The flip-side of this drive to be with our us is to naturally distrust and avoid those outside the tribe. We see ‘them’ as a potential threat. This is the dark side of the hormone oxytocin: when not doing it’s thing as the love drug, oxytocin is fuelling violence against anyone we fear could threaten us.
That’s how we get us & them, a recurring feature of culture across the world.
And it doesn’t take much to form an us and, inversely, define a them. We readily form shared identities – us – around the simplest of things: the school we attended, the football team we barrack for or even the brand of clothes we wear.
At work, we tend to identify with the team in which we work. When we define us as (say) our function or department, we see ourselves as ‘the good guys’ and assume positive intent about anyone who is us.
This sets us up to see those who aren’t in our function or department as the them. When the stories we tell in our teams frame anyone who is not one of us as them, we prime ourselves for inter-team conflict. We assume negative intent surrounding their actions and any new ideas they advance, even when they are – in reality – working to the same ends as ourselves.
And so it can be that the conflicts we experience with them exists because we have set us up to assume the worst of them. Unsurprisingly, we see what we expect to see and have blindspots to anything positive that they do.

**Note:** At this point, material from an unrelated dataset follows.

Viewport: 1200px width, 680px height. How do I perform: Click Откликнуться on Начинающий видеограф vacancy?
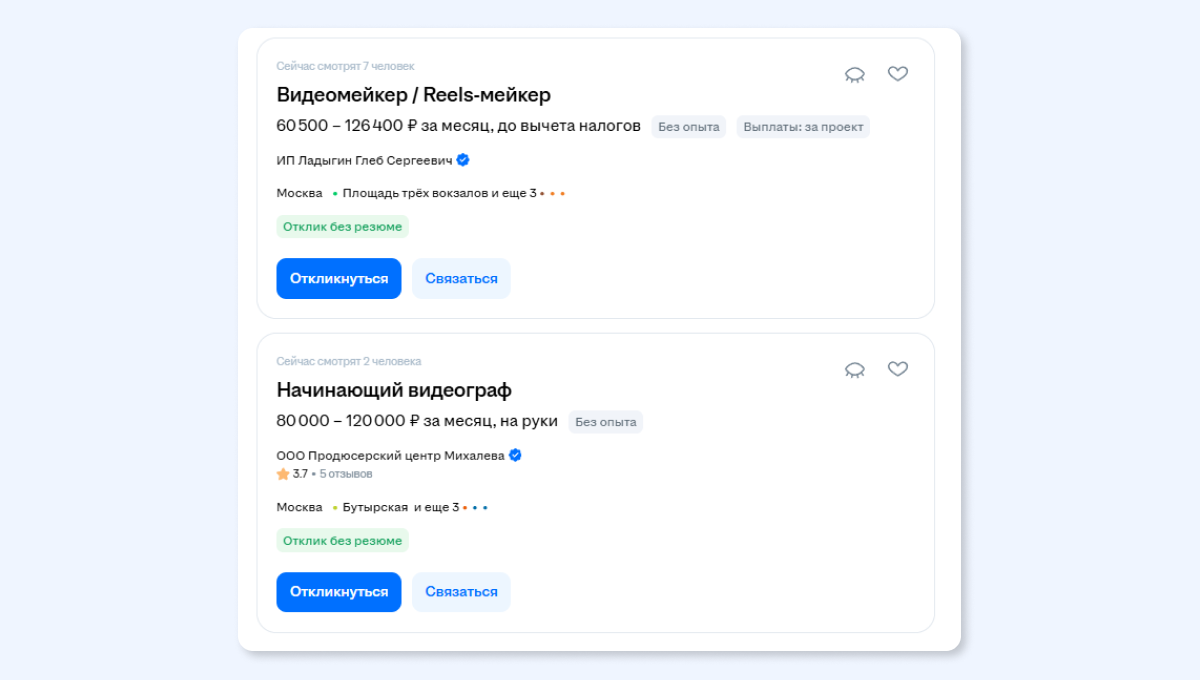pos(339,592)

In Unlocking Leadership Mindtraps, Jennifer Garvey Berger, points out that we find comfort in us & them stories in which we see others as persecutors & villains in a drama triangle where we get to play noble rescuer or the poor victim.
The key to breaking down this us & them culture is connection is personal – reaching out to those outside our team to learn who they are, what makes them tick and what’s the common ground between your work.
It also lies in changing the stories we tell about other teams. Stories that talk to the shared Why? that everyone is working to. Stories that ripple amplify the things that connect us. Stories that frame a bigger us.
Which Bus is driving the stories you tell?